* **What the task requires**
Whenever a line of the data below holds the string "button", copy that line.
BEGIN Entries supplied
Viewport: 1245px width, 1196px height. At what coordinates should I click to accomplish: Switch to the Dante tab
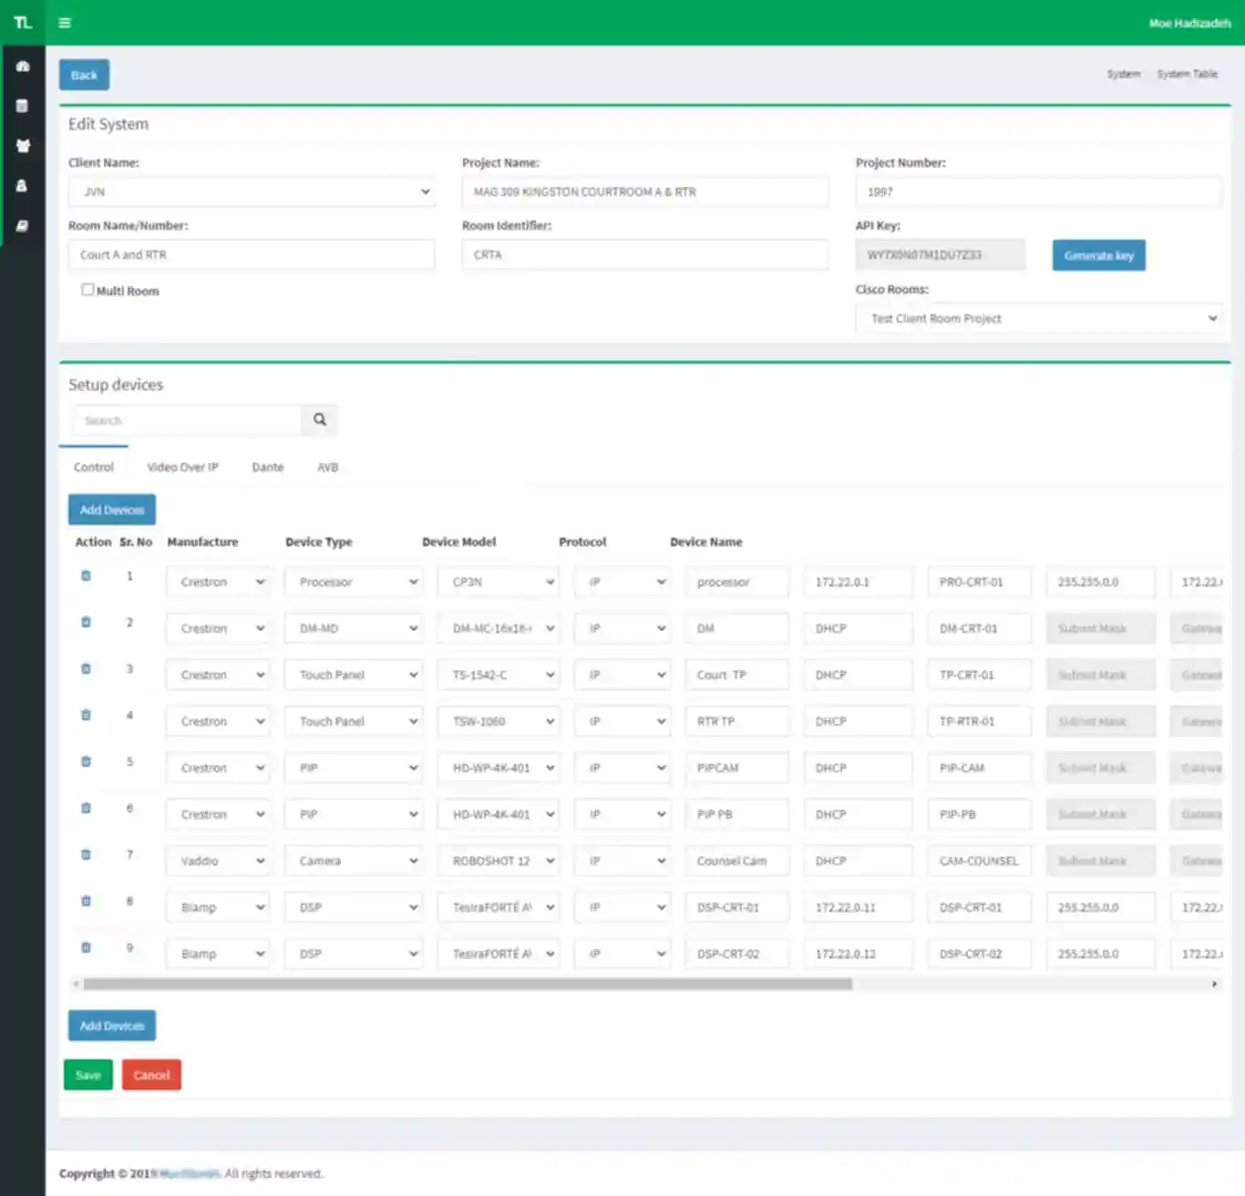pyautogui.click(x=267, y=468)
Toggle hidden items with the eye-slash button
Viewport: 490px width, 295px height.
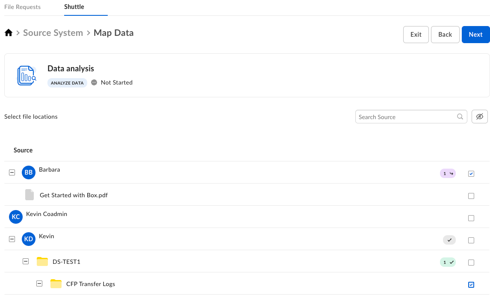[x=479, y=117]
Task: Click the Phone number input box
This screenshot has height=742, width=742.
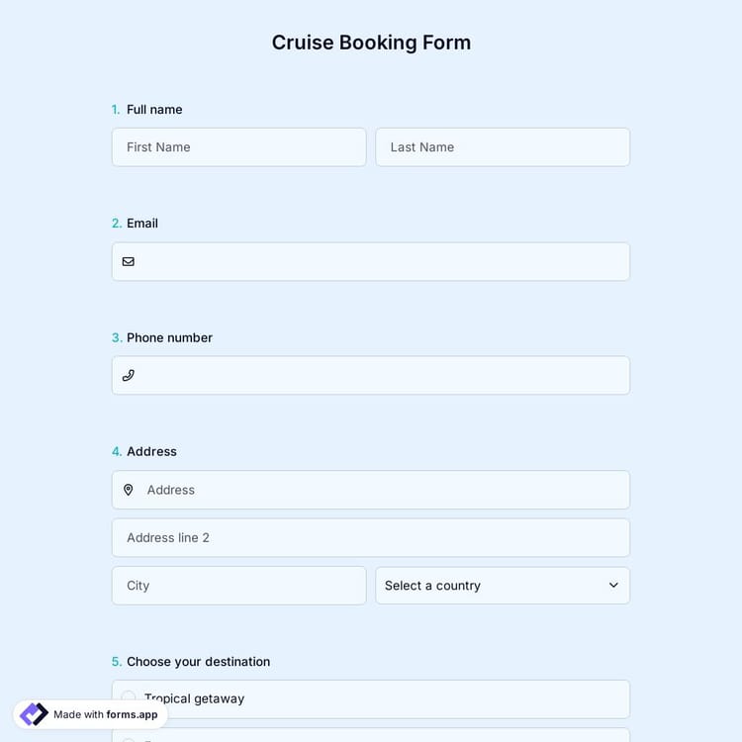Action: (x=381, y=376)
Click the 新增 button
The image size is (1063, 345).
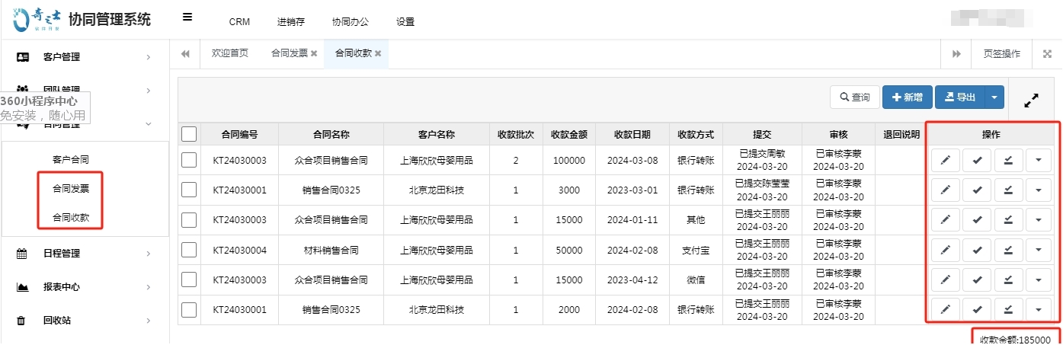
END Entries supplied
* **Response below**
Toggle hidden items with the eye-slash button
Click the 新增 button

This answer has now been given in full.